# Modeling: KNN, Decision Tree, Random Forest, Neural Network

In [165]:
import pandas as pd
import numpy as np
import matplotlib.pyplot as plt
import seaborn as sns
from sklearn.model_selection import train_test_split, GridSearchCV, cross_val_score
from sklearn.preprocessing import StandardScaler
from sklearn.pipeline import Pipeline
from sklearn.metrics import mean_absolute_error, mean_squared_error, r2_score
from sklearn.neighbors import KNeighborsRegressor
from sklearn.tree import DecisionTreeRegressor
from sklearn.ensemble import RandomForestRegressor
from sklearn.impute import SimpleImputer
import pickle
from sklearn.neighbors import KNeighborsRegressor
from sklearn.utils.validation import check_is_fitted
from sklearn.exceptions import NotFittedError


sns.set(style='whitegrid')


In [166]:
# Load data
FILE_PATH = "mobiles_dataset_2025_processed.csv"
df = pd.read_csv(FILE_PATH)
print(f"Loaded {len(df)} rows and {len(df.columns)} columns")

# Target and feature selection
TARGET = 'Launched Price (USA)'

# If your file contains columns with encoded companies/processors like in prior notebook, include them.
numeric_cols = df.select_dtypes(include=[np.number]).columns.tolist()
if TARGET not in numeric_cols:
    raise KeyError(f"Target column '{TARGET}' not found as numeric column in dataframe")
feature_cols = [c for c in numeric_cols if c != TARGET]

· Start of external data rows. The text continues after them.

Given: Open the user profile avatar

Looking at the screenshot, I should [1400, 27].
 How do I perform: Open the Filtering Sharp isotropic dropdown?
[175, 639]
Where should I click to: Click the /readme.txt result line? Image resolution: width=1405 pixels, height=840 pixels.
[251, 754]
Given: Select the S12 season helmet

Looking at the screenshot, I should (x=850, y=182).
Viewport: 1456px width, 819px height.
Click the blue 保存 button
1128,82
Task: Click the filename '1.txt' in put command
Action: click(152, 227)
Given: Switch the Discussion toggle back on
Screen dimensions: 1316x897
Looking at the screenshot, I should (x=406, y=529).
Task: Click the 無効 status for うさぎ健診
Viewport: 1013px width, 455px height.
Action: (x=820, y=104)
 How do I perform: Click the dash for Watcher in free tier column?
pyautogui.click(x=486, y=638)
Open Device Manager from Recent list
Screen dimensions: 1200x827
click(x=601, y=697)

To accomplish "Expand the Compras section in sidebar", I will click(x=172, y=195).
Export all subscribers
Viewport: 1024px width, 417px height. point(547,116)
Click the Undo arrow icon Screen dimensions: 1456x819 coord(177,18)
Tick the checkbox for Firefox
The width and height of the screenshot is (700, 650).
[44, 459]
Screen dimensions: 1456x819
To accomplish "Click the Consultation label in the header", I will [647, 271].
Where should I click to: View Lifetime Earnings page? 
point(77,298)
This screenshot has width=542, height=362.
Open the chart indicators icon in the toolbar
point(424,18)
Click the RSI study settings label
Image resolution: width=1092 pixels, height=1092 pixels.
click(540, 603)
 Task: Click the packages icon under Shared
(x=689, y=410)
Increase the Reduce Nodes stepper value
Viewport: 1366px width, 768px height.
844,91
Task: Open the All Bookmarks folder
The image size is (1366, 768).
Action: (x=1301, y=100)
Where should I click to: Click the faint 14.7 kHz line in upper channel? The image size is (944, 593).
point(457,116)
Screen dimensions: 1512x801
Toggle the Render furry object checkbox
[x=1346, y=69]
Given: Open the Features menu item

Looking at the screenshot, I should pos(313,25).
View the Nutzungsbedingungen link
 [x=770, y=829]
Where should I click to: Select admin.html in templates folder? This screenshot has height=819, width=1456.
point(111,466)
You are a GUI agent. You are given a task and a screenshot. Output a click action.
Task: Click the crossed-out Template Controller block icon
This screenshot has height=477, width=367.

# Minimal cleaning: drop rows with missing target, impute numeric features later in pipeline
df = df.dropna(subset=[TARGET]).reset_index(drop=True)
X = df[feature_cols]
y = df[TARGET]

print(f"Using {len(feature_cols)} features for modeling")


Loaded 908 rows and 16 columns
Using 15 features for modeling


In [167]:
# Train/test split
RANDOM_STATE = 42
X_train, X_test, y_train, y_test = train_test_split(
    X, y, test_size=0.2, random_state=RANDOM_STATE
)

# Preprocessing pipeline: impute then scale (fit on train)
numeric_pipeline = Pipeline([
    ('imputer', SimpleImputer(strategy='median')),
    ('scaler', StandardScaler())
])

X_train_prep = numeric_pipeline.fit_transform(X_train)
X_test_prep = numeric_pipeline.transform(X_test)

print('Shapes:', X_train_prep.shape, X_test_prep.shape)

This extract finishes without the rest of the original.